Pierwsze co uderzało osoby wchodzące na targ to to, że zaledwie kilka stanowisk pod dachem było zajętych. Sprzedawano tam przede wszystkim sadzonki roślin, warzywa, owoce, przyprawy i artykuły gospodarstwa domowego. Zapytaliśmy jedną ze sprzedających "pod namiotem", dlaczego nie zdecydowała się na stanowisko pod wiatą: - Ja sprzedaję ubrania. Pod namiotem mogę sobie powiesić więcej rzeczy, a na ławie mogłabym wyłożyć tylko część. Poza tym ławy są długie i byłoby niewygodnie podawać klientowi towar.

Dyrektor OSiR-u twierdzi, że jest kilka przyczyn, dla których sprzedający wolą plac. Jej zdaniem, po pierwsze łatwiej jest im się rozłożyć na placu, nie muszą daleko nosić towarów, po drugie, niektórzy musieliby zająć kilka stołów, a po trzecie, po prostu są przyzwyczajeni do takiej formy handlu.

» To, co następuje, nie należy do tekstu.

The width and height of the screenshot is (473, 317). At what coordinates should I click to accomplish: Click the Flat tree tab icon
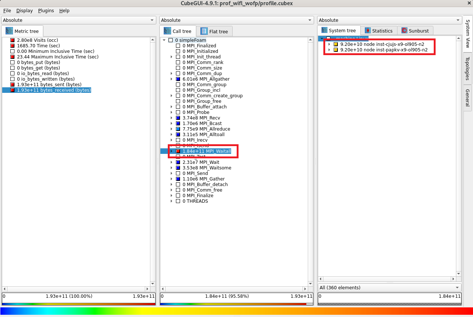click(204, 31)
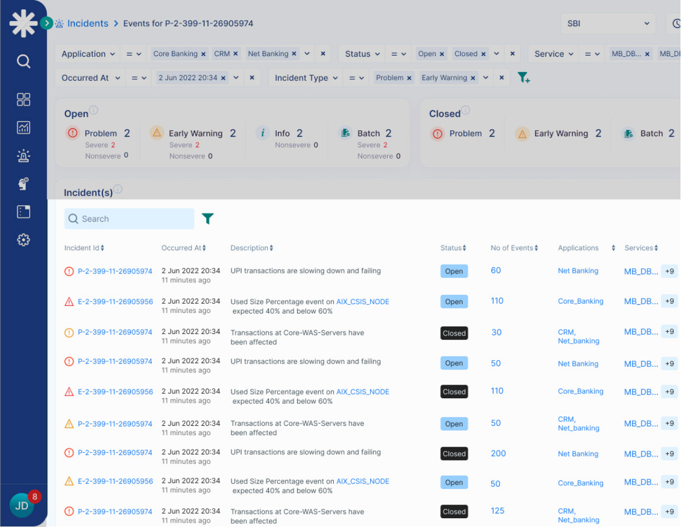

Stoisk tyle samo co wcześniej


Jak mówi Aleksandra Durkalec-Rzepka, ilość stoisk nie zmieniła się znacząco. Jej zdaniem kupcy niechętnie przechodzili na nowe miejsce, ponieważ obawiali się, że ich stali klienci nie znajdą ich. Jeden z kupujących zwrócił uwagę, że byłoby wygodniej, gdyby wszystkie stoiska odzieżowe i oferujące buty były obok siebie, a te na których sprzedawane są na przykład sadzonki również byłyby zlokalizowane blisko. Dyrektor mówi, że na takie rozwiązanie nie zgadzają się kupcy. A o wyborze miejsca na targu decydował ślepy los - żeby nikogo nie skrzywdzić urządzono losowanie poszczególnych miejsc.

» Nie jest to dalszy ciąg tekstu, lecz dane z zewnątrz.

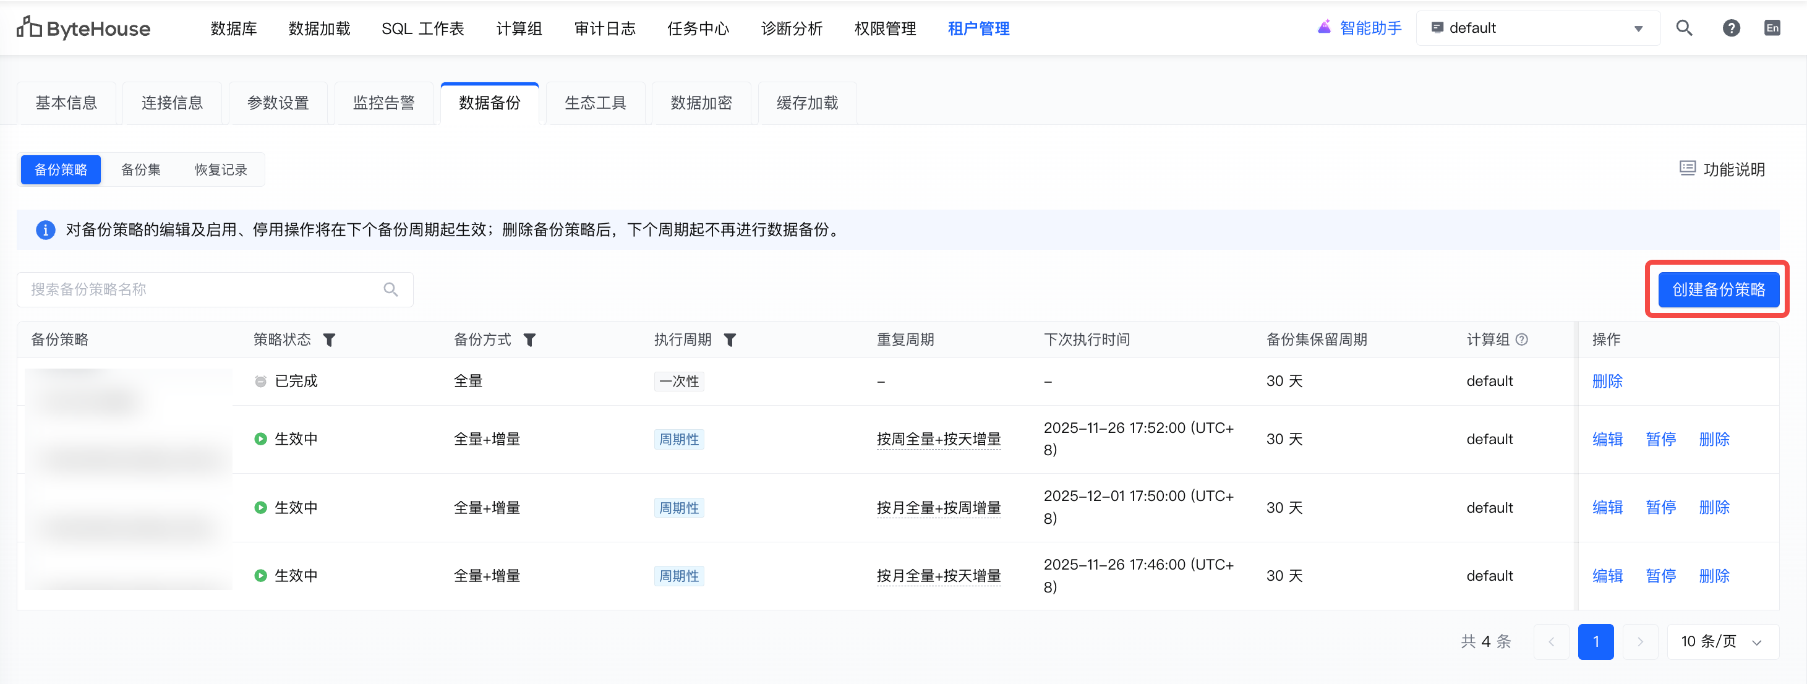Open the 监控告警 tab
This screenshot has width=1807, height=684.
[383, 103]
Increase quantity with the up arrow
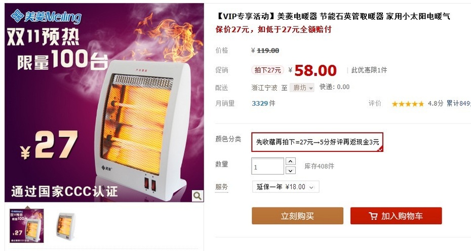The width and height of the screenshot is (471, 251). [x=290, y=161]
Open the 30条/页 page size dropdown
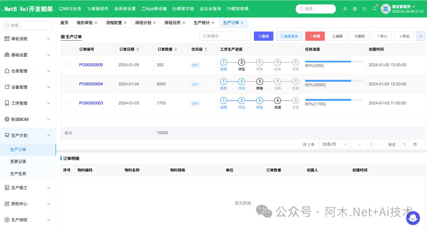The image size is (427, 229). tap(334, 144)
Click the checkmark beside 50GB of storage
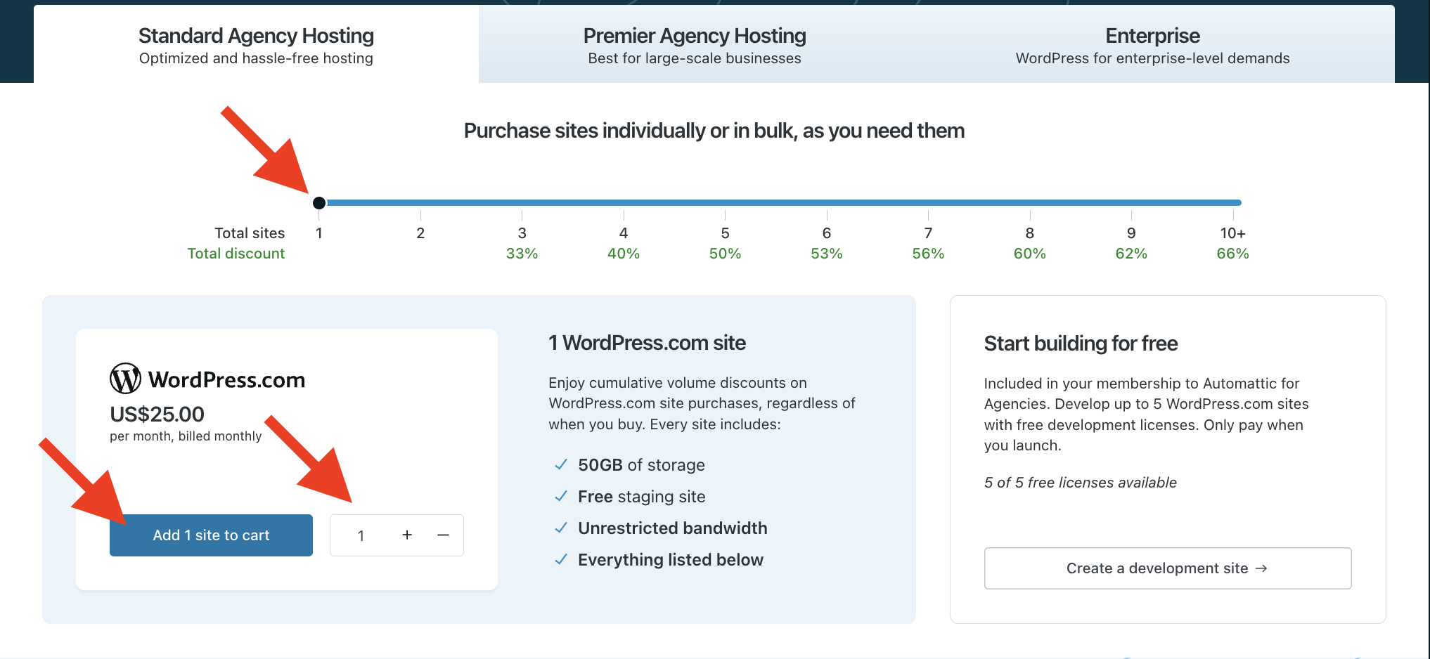Viewport: 1430px width, 659px height. (x=560, y=464)
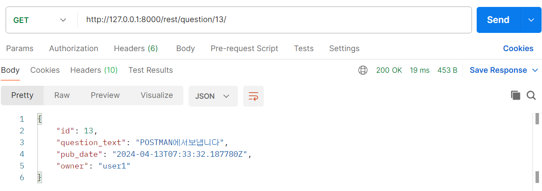Open the Cookies link
Image resolution: width=542 pixels, height=191 pixels.
[x=518, y=49]
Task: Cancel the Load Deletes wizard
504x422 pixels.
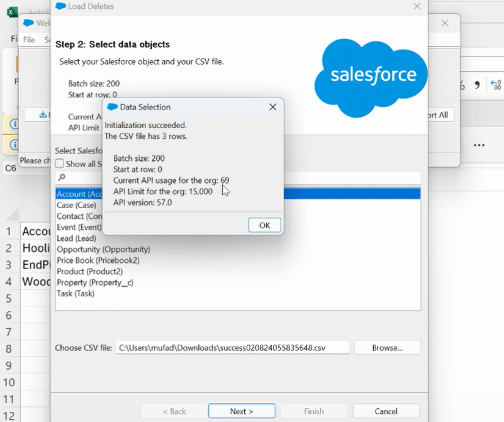Action: pos(386,411)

Kieszonkowcu, kamera patrzy


Jeszcze przed pierwszym targiem zamontowano kamery, które zostały podłączone do miejskiego monitoringu. Ma to zapewnić porządek na targowisku. Z dala od tego miejsca powinni się trzymać kieszonkowcy - nagranie może dowieść, kto i kiedy dokonał kradzieży; monitoring ma chronić nie tylko ludzi, ale i sam obiekt. Kilka tygodni temu pisaliśmy o tym, że wandale pomalowali drzwi i ławki na targu. Nie udało się ich złapać do tej pory. Na dzień przed premierą targowiska miał miejsce nieprzyjemny incydent. W środę, około godz. 18, mężczyzna zachowywał się agresywnie, skakał po stołach, złamał kilka desek, pobił młodego chłopaka. Na miejsce zdarzenie wezwano policję.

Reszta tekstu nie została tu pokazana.